Quelles sont les particularités de ces pays ?
Ce sont des pays anglophones qui ont une économie beaucoup plus diversifiée. De même, la gouvernance y est meilleure par rapport à l’Afrique francophone car la dimension politique est moins marquée. Ces économies disposent également d’un vrai secteur privé.

Le Maroc réussira-t-il à percer ces marchés d’Afrique orientale  ?
Je ne le pense pas, parce qu’il n’y a pas d’histoire entre le Maroc et ces pays comme c’est le cas avec l’Afrique de l’Ouest, mais la Tanzanie qui compte une forte communauté musulmane peut être abordée plus facilement. Le Maroc peut mettre en avant son expérience en matière de formation religieuse. Cela dit, globalement avec l’Afrique de l’Est, le royaume est appelé à construire et écrire une nouvelle histoire !

Quelles puissances étrangères le Maroc risque-t-il de rencontrer ?
Il est à rappeler que la plupart des pays d’Afrique de l’Est ont été colonisés par la Grande Bretagne. La colonisation anglaise, comme on le sait, était différente de celle française. C’est une colonisation qui a prôné le développement séparé, alors que la France était dans une logique d’assimilation. Sur la base de cette réalité historique, je peux dire qu’il n’y a pas de puissance dominante sur place, mais plutôt une forte présence de pays membres du Commonwealth.

Quelle place y a-t-il pour les grandes entreprises marocaines  ?
Des entreprises de plusieurs secteurs peuvent être impliquées, notamment dans les banques, l’industrie pharmaceutique et l’immobilier, mais je pense que l’OCP aura à jouer un rôle de premier plan. L’OCP est en train d’ouvrir un ensemble de filiales sur le continent, dont certaines seront implantées dans les pays de cette région. Le Maroc a un très grand enjeu à travers l’OCP, intitulé «nourrir l’Afrique». Placer l’OCP dans l’écosystème agricole de tous ces pays là est un point essentiel. Avec les phosphates et les engrais, le Maroc a des avantages distinctifs.  

Qu’en est-il de Casablanca Finance City (CFC) ?
La dimension de CFC est très importante. Aujourd’hui, j’ai l’impression que le Maroc, au lieu d’une vocation industrielle, a plus intérêt à mettre en avant sa vocation de hub financier africain. Ce positionnement lui permettra de capter des financements extérieurs, notamment en provenance des pays du Golfe, mais aussi de la Russie et de l’Asie. En allant vers l’Afrique de l’Est, le Maroc, qui constitue déjà un hub important, part à la rencontre d’autres hubs sur le continent. Le Kenya, par exemple, est un grand hub. Ce pays est proche de l’Asie. Les pays asiatiques y ont jeté leur dévolu, comme en Afrique du Sud. Je pense donc que ces hubs ont des choses à se dire, ils doivent se rapprocher. Ils sont complémentaires sur certains aspects. Rapprocher les plateformes de Nairobi-Casablanca permettra d’avoir une continuité continentale et cela donnera plus de visibilité   aux investisseurs. Il faut donc développer la connectivité de ces deux plateformes. Elles ne doivent pas être en compétition, mais plutôt en «coopération».
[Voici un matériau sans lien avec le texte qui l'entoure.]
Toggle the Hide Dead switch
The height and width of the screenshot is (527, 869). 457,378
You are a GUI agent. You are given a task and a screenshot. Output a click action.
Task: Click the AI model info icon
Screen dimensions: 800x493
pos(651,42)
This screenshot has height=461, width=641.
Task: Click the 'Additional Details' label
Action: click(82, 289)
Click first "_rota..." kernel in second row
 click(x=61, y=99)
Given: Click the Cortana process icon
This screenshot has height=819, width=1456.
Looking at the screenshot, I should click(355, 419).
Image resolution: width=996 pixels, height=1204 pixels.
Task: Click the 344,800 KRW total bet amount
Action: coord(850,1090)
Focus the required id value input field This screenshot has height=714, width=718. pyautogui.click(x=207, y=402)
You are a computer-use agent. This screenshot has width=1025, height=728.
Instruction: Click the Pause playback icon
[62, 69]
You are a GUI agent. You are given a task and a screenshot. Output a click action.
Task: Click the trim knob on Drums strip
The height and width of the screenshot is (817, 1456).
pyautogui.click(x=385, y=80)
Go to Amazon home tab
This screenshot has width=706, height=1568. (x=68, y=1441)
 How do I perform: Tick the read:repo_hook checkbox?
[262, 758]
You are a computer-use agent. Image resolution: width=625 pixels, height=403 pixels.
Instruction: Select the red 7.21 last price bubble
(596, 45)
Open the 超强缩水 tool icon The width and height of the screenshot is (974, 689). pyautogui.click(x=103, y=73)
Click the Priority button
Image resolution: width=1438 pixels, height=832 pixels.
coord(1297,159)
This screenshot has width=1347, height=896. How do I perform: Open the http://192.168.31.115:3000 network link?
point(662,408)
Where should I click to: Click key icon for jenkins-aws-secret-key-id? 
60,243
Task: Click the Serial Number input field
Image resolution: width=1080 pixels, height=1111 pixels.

Sur le plan industriel, quels sont les débouchés attendus ?
Le Maroc s’est lancé dans un processus d’accélération industrielle, avec une production industrielle de qualité et un cluster aéronautique qui promet. Cela ouvre des opportunités d’affaires avec le reste du continent, notamment en termes de réparation et d’entretien d’avions. Kenya Airways, qui figure parmi les compagnies aériennes les plus dynamiques du continent, pourra par exemple venir entretenir ses avions au Maroc ! Il en est de même pour Rwanda Air. Cette ouverture  vers l’Afrique de l’Est peut donc donner un coup d’accélérateur au Plan marocain d’accélération industrielle.

Quid de l’enseignement supérieur ?
Le Maroc veut aussi être un hub dans le domaine de l’enseignement. En plus des écoles marocaines, de grands établissements occidentaux ouvrent dans le royaume. Du côté de la formation supérieure publique, je pense aussi que le nombre de bourses octroyées aux anglophones va augmenter. Cela permettra de porter la voie du Maroc et de construire déjà les clients de demain ! C’est une dimension «soft power» qui mérite d’être considérée.